Compressing BERT for faster prediction

  • portrait of Samuel Sučík

    Samuel Sučík

In this blog post, we discuss ways to make huge models like BERT smaller and faster. You will learn:

  • Why compressing today's best-performing models is very important (jump to the section)
  • What ways to compress models there are and why accelerating models is more difficult than making them smaller (jump to the section)
  • What we found out while trying to compress BERT with the quantization method, using TensorFlow Lite (jump to the section)

Motivation

Models are (too) big

Today's best-performing systems in language processing or computer vision use huge neural architectures. Take language models as an example: the state-of-the-art are transformer-based architectures like BERT [1], XLNet [2] or ERNIE 2.0 [3], available as pre-trained models for anyone to use for any language task. These models often have hundreds of millions of parameters.

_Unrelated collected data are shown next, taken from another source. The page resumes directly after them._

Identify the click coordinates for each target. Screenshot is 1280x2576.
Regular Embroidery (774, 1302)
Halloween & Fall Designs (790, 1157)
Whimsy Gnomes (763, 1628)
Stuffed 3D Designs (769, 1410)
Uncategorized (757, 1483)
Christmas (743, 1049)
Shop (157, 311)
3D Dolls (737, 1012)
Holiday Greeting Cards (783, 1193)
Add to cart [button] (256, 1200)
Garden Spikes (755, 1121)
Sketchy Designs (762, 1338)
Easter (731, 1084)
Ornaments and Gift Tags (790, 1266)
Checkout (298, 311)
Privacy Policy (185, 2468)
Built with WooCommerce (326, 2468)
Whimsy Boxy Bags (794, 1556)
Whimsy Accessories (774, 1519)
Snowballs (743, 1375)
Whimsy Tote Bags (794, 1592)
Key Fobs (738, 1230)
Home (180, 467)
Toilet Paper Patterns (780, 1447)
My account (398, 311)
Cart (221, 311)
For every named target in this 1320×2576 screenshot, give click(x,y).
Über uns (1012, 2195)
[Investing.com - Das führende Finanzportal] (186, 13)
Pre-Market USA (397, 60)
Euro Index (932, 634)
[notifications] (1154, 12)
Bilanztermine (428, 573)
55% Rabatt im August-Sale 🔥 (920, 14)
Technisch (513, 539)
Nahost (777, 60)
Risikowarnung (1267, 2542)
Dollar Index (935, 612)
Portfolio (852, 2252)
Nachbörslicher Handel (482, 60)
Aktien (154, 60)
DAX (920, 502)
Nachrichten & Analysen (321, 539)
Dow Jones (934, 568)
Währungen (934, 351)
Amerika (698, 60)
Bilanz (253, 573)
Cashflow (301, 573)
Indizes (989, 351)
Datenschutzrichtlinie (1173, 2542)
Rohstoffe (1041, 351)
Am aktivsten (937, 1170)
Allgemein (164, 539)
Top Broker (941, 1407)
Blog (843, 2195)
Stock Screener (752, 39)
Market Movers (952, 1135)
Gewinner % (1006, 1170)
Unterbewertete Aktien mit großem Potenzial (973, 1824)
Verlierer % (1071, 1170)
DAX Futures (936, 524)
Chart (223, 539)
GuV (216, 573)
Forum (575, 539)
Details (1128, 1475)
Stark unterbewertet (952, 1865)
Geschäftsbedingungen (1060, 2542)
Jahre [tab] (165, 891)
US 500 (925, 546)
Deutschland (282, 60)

Big models are slow, we need to accelerate them

Despite their superb accuracy, the huge models are difficult to use in practice. Pre-trained models typically need to be fine-tuned before use, which is very resource-hungry due to the large number of parameters. Things get even worse when serving the fine-tuned model. It requires a lot of memory and time to process a single message. What is a state-of-the-art model good for, if the resulting chatbot will only be able to handle one message per second? To make them ready for scale, we seek to accelerate today's well-performing language models, in this case, by compressing them.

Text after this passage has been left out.